第11章 斎児ーいわいこー
「喧しい。お前の説教なんか聞きたくもねえ。説教垂れたきゃ呪いを解いて俺の声と体を何とかしてみろ。そしたら厂暁様って呼んで拝んでやら」
「無理を言うな。私にそんな力はない」
「しょうもねぇ坊主だなぁ。何なら出来るんだよ、お前は」
「読経と合掌…?掃除は得手だ」
「…お前、本当に坊主か?」
「本当に坊主だ」
「嘘臭ぇぞ」
「………いや、しかし本当だからな?」
「手前でも嘘臭ぇと思ってんな?」
「………そんなことは…ない…」
「まあいいや。お前が何でも俺にゃ関わりねぇし」
サクは飽きたように私には辛い話を打ち切り、囲炉裏の鍋の蓋をとって中をかき混ぜた。
「どっちみち、お前のことは今日も弥太郎か路六に頼もうと思ってたんだよ。
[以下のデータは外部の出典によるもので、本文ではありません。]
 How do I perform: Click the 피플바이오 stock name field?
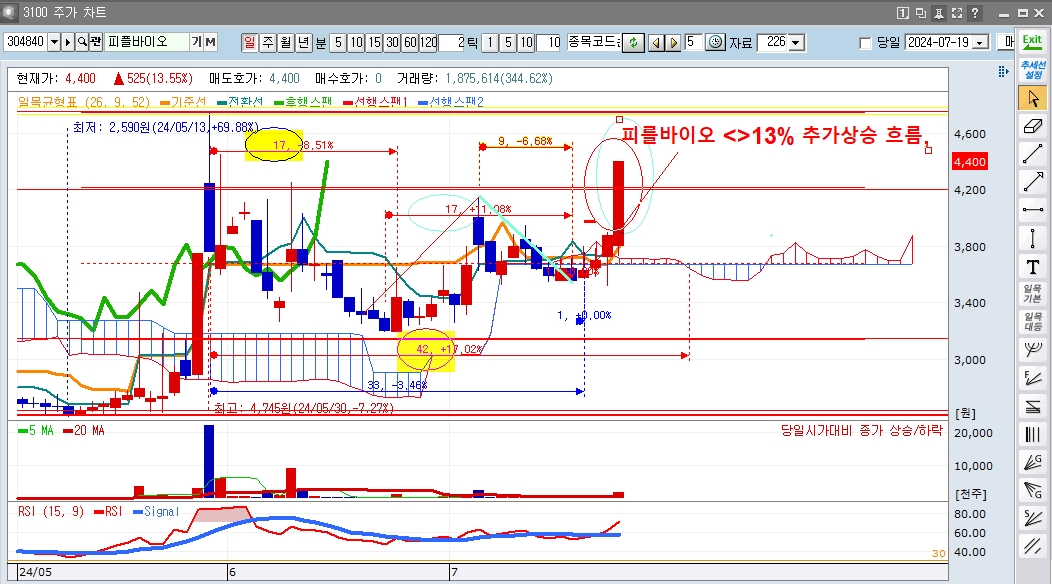tap(147, 42)
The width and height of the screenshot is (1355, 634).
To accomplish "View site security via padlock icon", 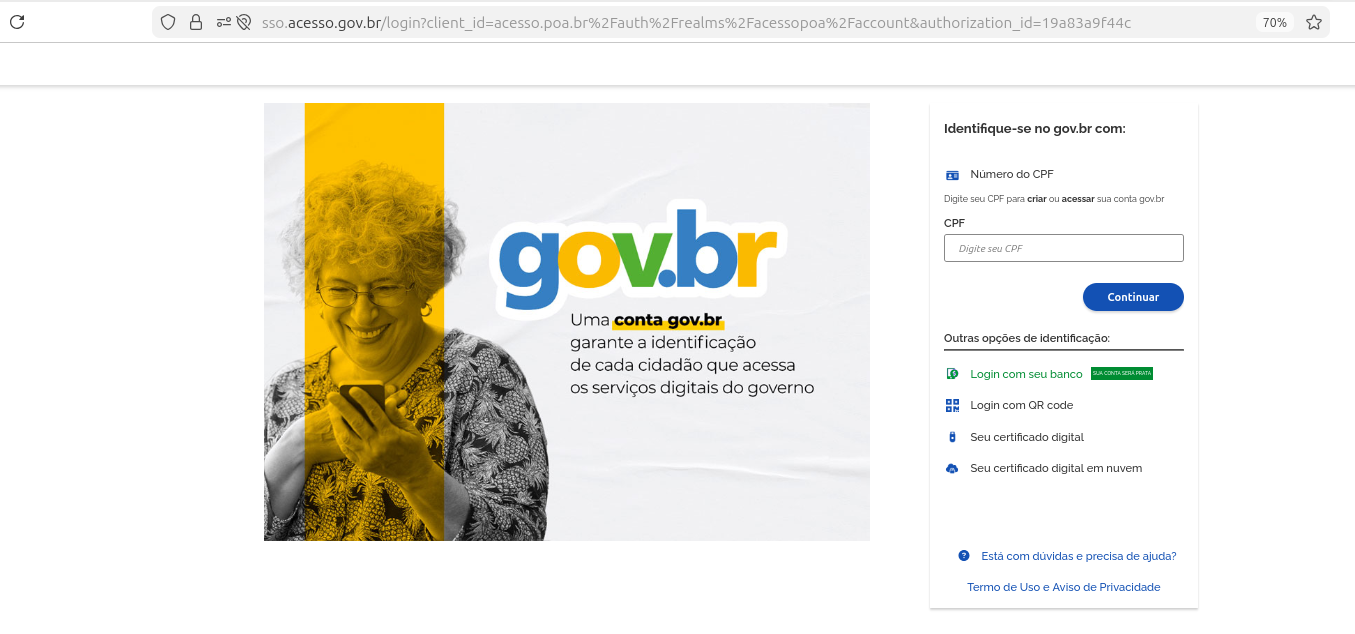I will pyautogui.click(x=196, y=22).
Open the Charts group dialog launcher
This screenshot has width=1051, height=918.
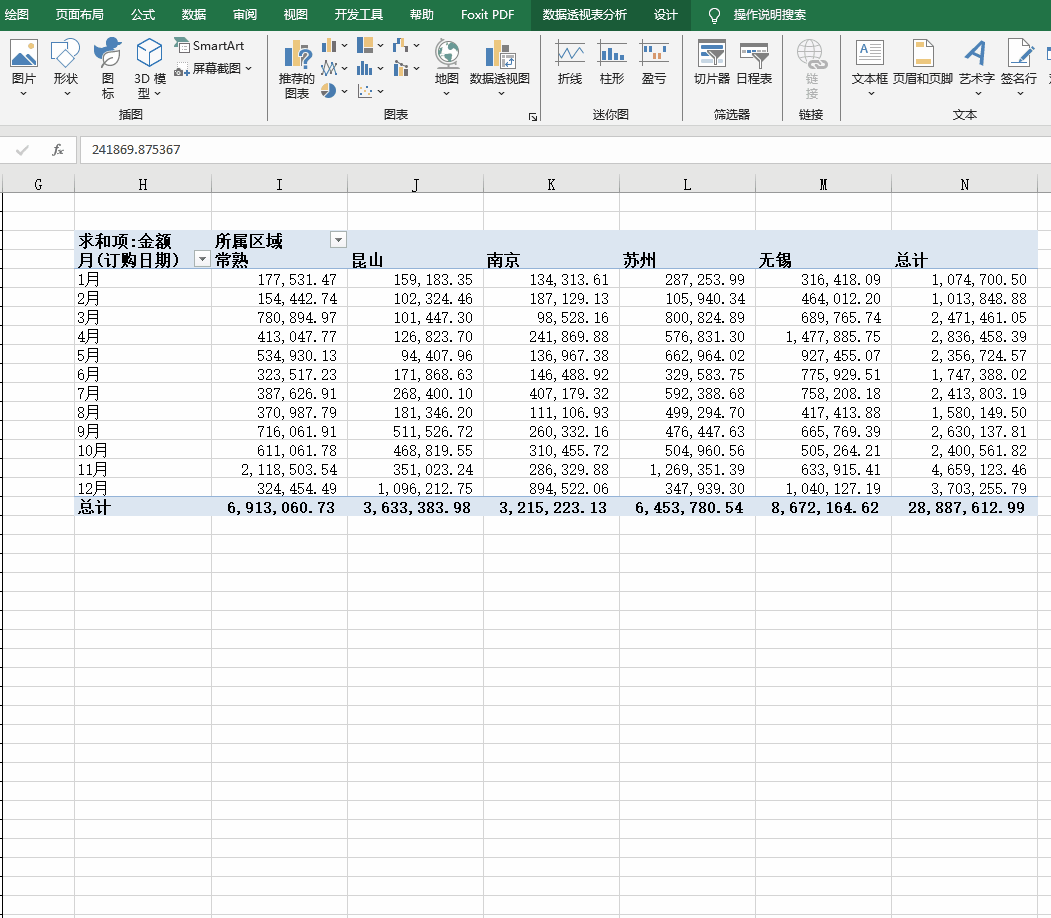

弥太郎ならまたぶらぶら歩きだし、路六なら山菜とりだ。けど、無理に会うって用が出来たら険しい山道は歩かなくてすむぜ?わざわざ道のねえとこを歩いて鍛錬しねえでもいい。お前、昨日は早々にへたばっちまったんだろ。弥太郎が呆れてたらしいじゃないか。弱っちいって」
ムレにでも聞いたものか、人の悪い顔で笑ってまた木椀を指差す。
取れと言うなら投げなければいいものを、と、思っても口に出さない。ぐっと堪えて木椀を渡す。
「無理はこっから大分下りた、裾野近くの祠にいるよ。案内はちゃんと頼んでやるから、行ってみなって」
情けない顔をして返事をしあぐねていると、表でザワザワと葉擦れがなった。
「ムレもそうしろってよ」
サクが綺麗に笑った。唇の口角が艶やかに吊り上がって、赤い有明月のようだ。木椀に鍋の粥を盛って私に差し出した左の手に、矢張り赤い痣の月。
朝飯を受け取りながら、私はサクから目を反らした。
この子は里に下りない方がいい。美しすぎる。
同意するように、また葉擦れが鳴る。私は熱い粥を啜って頷いた。
間違ってもサクを拐いはしないから安心してくれ。
私もサクはここに居た方がいいと思う。